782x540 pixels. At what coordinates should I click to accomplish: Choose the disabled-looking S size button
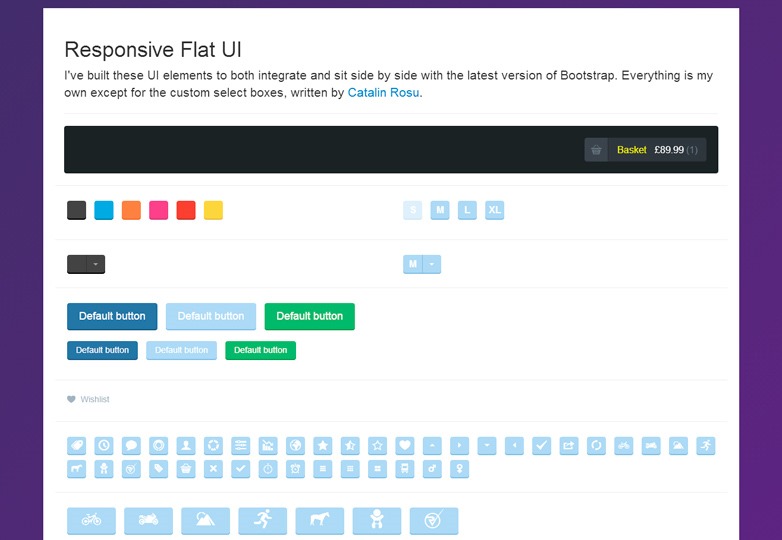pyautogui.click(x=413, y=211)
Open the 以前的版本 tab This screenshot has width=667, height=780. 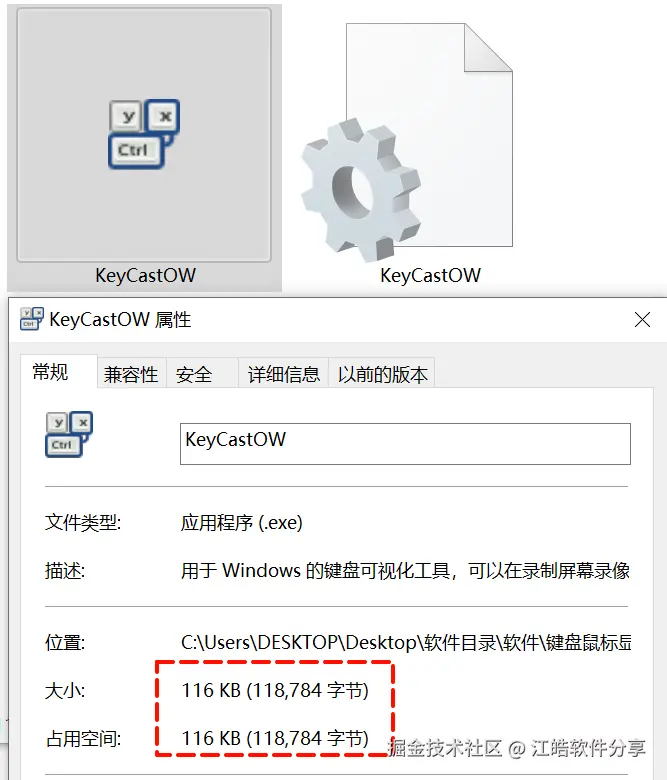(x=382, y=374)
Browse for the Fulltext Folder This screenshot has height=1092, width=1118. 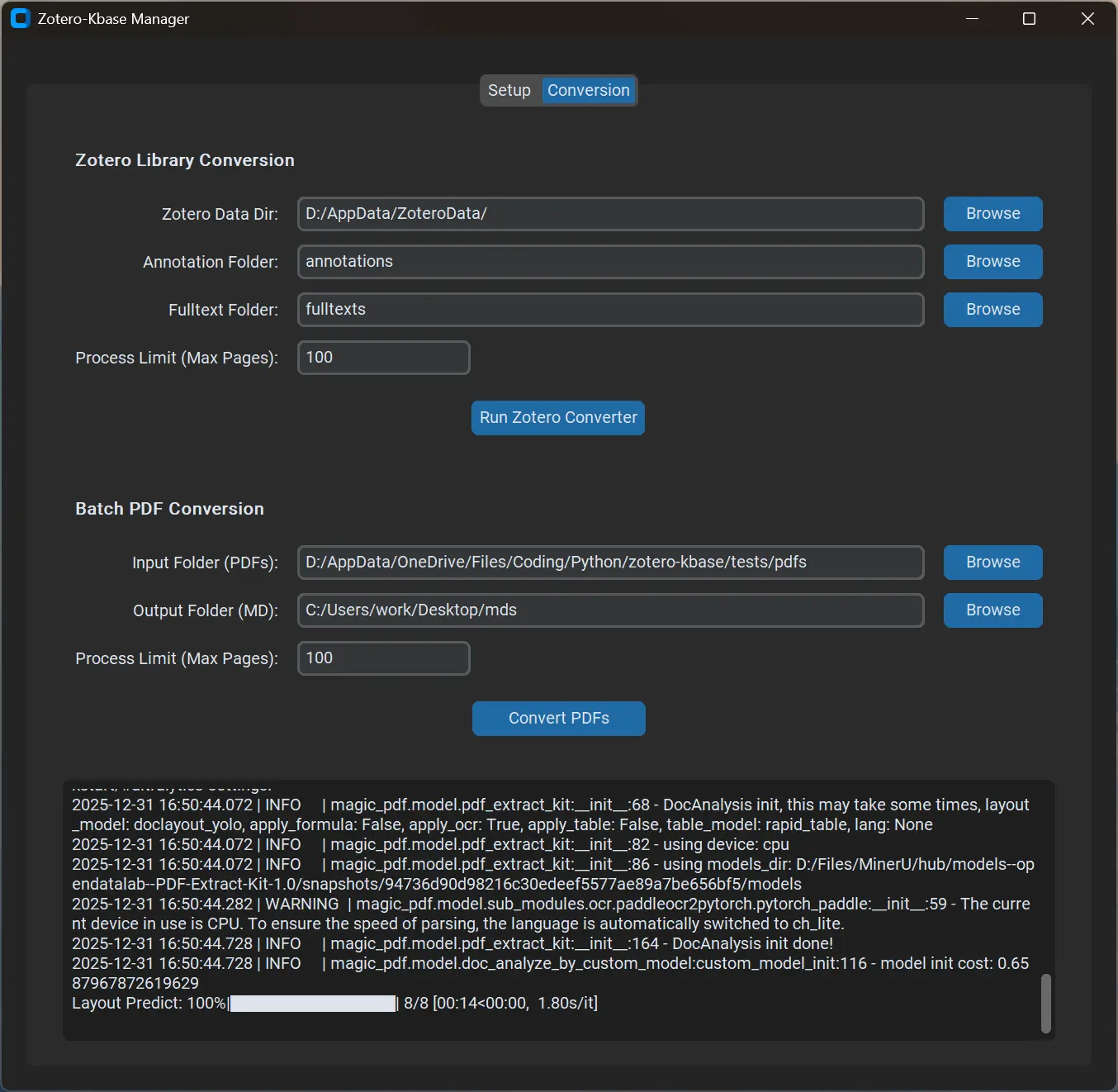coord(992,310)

········

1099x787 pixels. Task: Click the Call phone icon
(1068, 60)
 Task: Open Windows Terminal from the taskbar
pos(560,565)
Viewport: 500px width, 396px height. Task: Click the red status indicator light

········

BRIEF:
Please rewrite the lines as a JSON list of strings, starting with the line that contains "Task: Open Windows Terminal from the taskbar" and going on through the line that contains "Viewport: 500px width, 396px". Give one string per line and leave out any blank lines.

FULL SOLUTION:
[
  " Task: Open Windows Terminal from the taskbar",
  "pos(560,565)",
  "Viewport: 500px width, 396px height. Task: Click the red status indicator light"
]